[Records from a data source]

-- Opening Marker --

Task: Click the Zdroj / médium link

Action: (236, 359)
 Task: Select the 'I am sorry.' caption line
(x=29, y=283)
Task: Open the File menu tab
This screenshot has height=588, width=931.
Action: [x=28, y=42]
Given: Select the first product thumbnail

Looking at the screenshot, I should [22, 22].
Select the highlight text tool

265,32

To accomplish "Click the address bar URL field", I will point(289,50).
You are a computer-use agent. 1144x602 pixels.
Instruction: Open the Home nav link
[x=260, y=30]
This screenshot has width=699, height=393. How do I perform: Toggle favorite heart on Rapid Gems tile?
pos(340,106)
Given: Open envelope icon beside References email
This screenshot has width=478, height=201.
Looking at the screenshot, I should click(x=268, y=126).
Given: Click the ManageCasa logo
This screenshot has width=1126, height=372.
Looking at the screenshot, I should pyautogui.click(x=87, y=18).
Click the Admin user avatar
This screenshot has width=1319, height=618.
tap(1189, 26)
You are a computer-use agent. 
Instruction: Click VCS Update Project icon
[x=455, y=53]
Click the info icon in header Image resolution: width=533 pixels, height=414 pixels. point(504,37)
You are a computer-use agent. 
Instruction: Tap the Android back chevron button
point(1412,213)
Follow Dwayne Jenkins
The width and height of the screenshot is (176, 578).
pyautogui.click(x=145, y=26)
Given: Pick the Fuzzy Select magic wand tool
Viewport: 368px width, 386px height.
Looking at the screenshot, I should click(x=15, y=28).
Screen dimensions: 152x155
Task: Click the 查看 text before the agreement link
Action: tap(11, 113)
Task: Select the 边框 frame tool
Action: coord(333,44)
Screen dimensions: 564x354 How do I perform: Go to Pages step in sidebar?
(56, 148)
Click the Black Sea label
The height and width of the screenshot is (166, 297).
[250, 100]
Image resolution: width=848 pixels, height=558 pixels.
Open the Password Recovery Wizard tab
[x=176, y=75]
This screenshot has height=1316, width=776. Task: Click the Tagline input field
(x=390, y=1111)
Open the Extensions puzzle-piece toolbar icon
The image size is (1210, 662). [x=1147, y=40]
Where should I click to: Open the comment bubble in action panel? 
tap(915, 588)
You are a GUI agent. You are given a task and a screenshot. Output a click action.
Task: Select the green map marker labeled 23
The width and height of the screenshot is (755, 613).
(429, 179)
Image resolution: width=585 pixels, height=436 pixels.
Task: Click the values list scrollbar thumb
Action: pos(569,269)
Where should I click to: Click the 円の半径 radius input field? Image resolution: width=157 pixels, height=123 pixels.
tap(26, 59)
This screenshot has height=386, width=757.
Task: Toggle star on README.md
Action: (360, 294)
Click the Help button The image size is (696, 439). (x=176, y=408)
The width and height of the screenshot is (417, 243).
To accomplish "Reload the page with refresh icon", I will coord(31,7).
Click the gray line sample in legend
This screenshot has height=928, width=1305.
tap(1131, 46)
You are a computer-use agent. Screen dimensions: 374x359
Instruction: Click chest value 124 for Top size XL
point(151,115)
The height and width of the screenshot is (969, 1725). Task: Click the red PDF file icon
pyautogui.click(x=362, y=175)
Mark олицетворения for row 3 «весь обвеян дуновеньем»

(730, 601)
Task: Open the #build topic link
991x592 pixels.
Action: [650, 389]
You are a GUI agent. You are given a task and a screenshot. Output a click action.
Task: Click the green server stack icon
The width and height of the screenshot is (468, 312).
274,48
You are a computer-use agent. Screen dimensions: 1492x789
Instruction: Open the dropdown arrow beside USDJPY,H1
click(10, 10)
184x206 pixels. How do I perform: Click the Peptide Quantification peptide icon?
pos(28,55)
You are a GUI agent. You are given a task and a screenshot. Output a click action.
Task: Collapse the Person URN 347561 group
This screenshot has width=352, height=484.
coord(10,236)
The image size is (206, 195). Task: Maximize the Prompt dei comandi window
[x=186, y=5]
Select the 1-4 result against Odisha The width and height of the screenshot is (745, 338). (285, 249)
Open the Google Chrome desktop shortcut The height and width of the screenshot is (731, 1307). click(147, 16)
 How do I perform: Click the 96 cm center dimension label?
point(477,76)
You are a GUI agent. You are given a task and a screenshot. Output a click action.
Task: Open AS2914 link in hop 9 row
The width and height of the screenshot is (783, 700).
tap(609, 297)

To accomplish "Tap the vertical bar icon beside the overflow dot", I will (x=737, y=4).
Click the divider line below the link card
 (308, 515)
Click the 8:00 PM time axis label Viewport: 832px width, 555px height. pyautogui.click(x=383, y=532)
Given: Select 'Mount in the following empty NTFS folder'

-- Closing Marker --

The answer is to be a bare number, showing how many lines of the records contain "green".

2